In one interview, she recalled weekly trips to the library and the power of Victor Hugo's Les Misérables, which she read at the age of 9. "It's all about a man and the most extraordinary injustice - the price he has to pay for stealing a loaf of bread. I can't tell you why, but the book shook me to the core," she said.

"Reading Les Mis was the moment when being a lawyer wasn't something I wanted to do because my parents thought it was a good thing. It turned into something I wanted to do so that people would be protected from those kinds of injustices."

"She often told me that she was driven to become a lawyer, and do what her father had been prevented from doing," said Toronto lawyer and comedy writer Leonard Wise, who dated Judge Abella during their years at the University of Toronto in the 1960s. "We were in U.C. Follies together. Rosie was the pianist, and I wanted to be an actor," Mr. Wise recalled.

"But her parents were determined that she would find a life partner who was serious and substantial. I remember being invited to meet them, and her mother, who was very tough, looked at me and said to Rosie, in front of me, 'Rosie, is this the best you can do?' "

Judge Abella's father died a month before her law school graduation. "I always felt there was a man who encouraged me to believe there was nothing I couldn't do," she told one interviewer.

Later, she met and fell in love with a young history student, Irving Abella.

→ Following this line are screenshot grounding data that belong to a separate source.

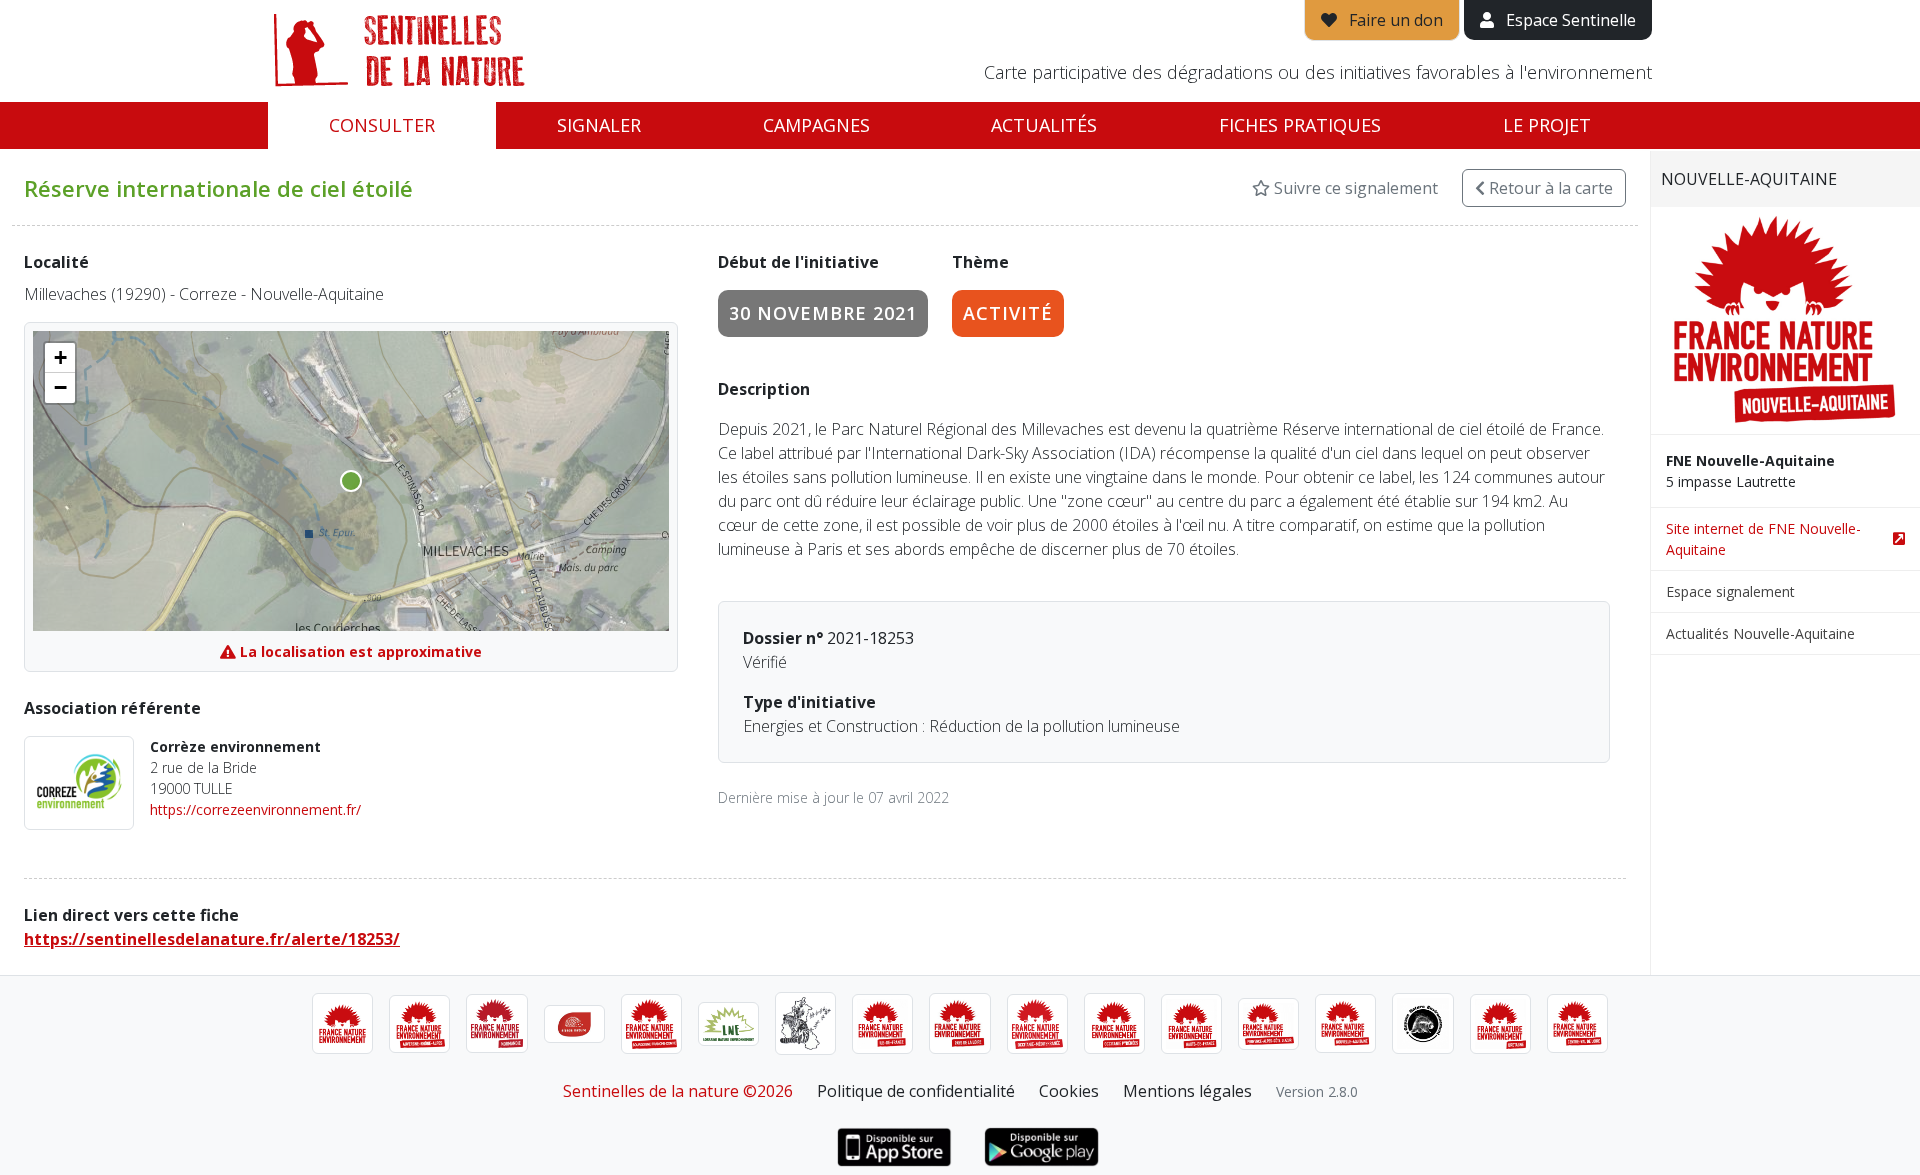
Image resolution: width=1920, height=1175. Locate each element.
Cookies (1069, 1091)
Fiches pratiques (1300, 125)
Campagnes (816, 125)
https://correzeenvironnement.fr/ (255, 809)
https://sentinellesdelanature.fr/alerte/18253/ (212, 939)
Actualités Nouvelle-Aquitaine (1760, 633)
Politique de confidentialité (916, 1091)
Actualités (1044, 125)
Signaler (599, 125)
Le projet (1547, 125)
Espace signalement (1730, 591)
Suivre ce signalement (1354, 188)
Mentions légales (1187, 1091)
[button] (60, 358)
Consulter (382, 125)
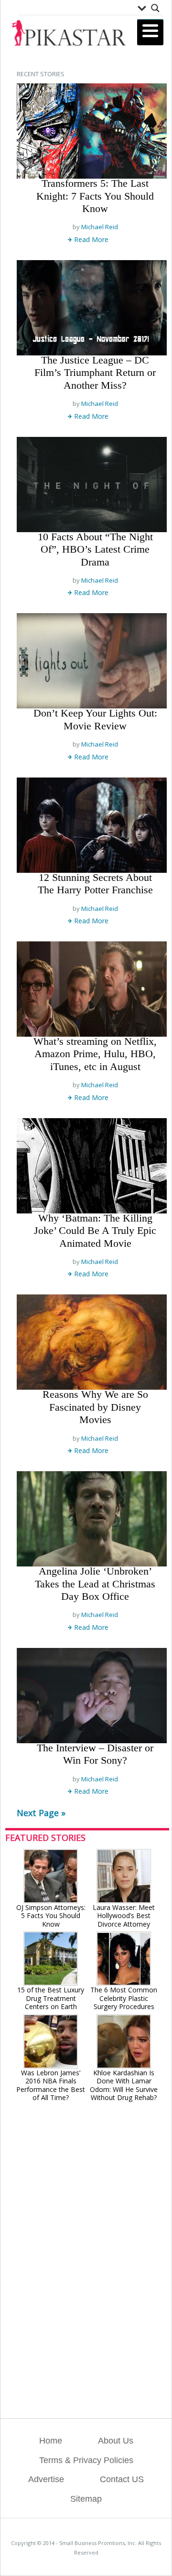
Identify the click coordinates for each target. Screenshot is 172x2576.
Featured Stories (45, 1837)
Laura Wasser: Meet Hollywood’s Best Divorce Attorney (124, 1916)
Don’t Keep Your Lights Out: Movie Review (95, 719)
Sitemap (86, 2499)
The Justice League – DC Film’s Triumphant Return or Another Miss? (95, 372)
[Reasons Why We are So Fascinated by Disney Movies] (92, 1342)
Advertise (46, 2479)
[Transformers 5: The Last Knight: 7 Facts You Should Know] (92, 131)
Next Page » (41, 1812)
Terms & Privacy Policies (86, 2460)
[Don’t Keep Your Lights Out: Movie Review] (92, 660)
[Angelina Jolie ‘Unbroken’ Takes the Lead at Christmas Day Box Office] (92, 1518)
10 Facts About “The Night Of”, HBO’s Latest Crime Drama (95, 549)
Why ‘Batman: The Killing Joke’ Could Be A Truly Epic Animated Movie (95, 1230)
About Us (115, 2440)
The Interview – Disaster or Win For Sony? (95, 1754)
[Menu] (150, 32)
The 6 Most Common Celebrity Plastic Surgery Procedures (123, 1998)
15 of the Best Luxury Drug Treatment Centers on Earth (50, 1998)
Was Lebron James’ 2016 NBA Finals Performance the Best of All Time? (50, 2085)
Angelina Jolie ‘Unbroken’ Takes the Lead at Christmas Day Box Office (95, 1583)
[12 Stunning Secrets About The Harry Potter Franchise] (92, 825)
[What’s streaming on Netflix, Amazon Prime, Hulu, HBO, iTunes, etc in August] (92, 989)
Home (50, 2440)
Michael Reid (99, 226)
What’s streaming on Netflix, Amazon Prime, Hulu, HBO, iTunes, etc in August (95, 1053)
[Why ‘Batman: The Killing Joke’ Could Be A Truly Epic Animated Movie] (92, 1165)
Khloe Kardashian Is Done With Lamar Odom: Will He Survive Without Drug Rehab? (124, 2085)
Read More (91, 238)
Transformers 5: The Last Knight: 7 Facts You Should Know (95, 195)
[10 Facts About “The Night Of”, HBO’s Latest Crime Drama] (92, 484)
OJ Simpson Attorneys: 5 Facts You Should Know (51, 1916)
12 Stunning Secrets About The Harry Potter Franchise (95, 883)
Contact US (122, 2479)
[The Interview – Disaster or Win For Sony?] (92, 1695)
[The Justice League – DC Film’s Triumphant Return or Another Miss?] (92, 307)
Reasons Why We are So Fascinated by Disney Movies (95, 1406)
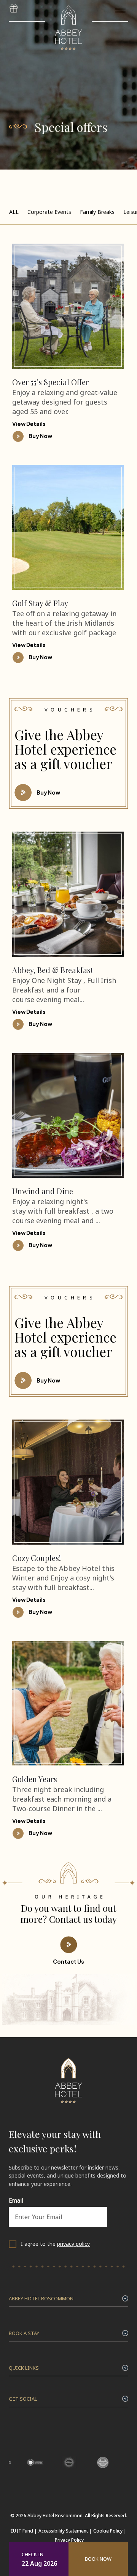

They've been married 39 years and have two sons, Jacob and Zachary, both lawyers.

Judge Abella's election to the academy extends a curriculum vitae resonant with achievement: at 29 (in 1976), only four years out of the University of Toronto law school and seven months pregnant, she became the youngest female judge in Canadian history, appointed to the Ontario Family Court.

She's the first Jewish woman appointed to the Supreme Court, holds 24 honorary degrees, and is the de facto creator of the concept of employment equity through her 1984 royal commission on equality in employment.

Ralph Lancaster, former president of the American College of Trial Lawyers and a friend for 20 years, says "Rosie's an extraordinary human being and an extraordinary judge. I'm a Conservative Republican, so we don't always see eye to eye, but she's a great proponent of human rights and always does what she thinks is fair. And she has a wonderful sense of humour."

In championing her candidacy for the Supreme Court three years ago, then-justice-minister Irwin Cotler told a parliamentary committee that Judge Abella was "an innovative and creative jurist who has had a transformative impact on various areas of the law, but one who proceeds with careful, reasoned, and principled analysis, and appropriate deference to precedent."

Then-Ontario-attorney-general Roy McMurtry first appointed her to the bench. "Women were then underrepresented in the law and I made enquiries and she impressed me very much," the recently retired chief justice of Ontario said this week.

"Rosie's a force of nature," said Harold Koh, dean of Yale law school, who sits on the committee that adjudicates elections to the AAAS. "Deeply jubilant, a brilliant jurist and totally dedicated to the promotion of human rights. She's both admired and beloved by everyone she meets."

After her stint on the family court, Judge Abella chaired the Ontario Labour Relations Board for five years, then the Ontario Law Reform Commission for three more.

During her 12 years (1992-2004) on the Ontario Court of Appeal, she was involved in the decision that same-sex partners are just as entitled to survivor benefits as married heterosexual couples and wrote the majority opinion in a judgment that allowed ex-wives in financial difficulty to reopen separation and divorce agreements.

In a recent commencement speech, she recalled that she found among her late father's papers a speech he had delivered in 1948 during a visit by Eleanor Roosevelt to her parents' displaced persons camp. "The best we are able to produce are these few children," her father had written. "They are both our fortune and our sole hope for the future ... I was one of those children."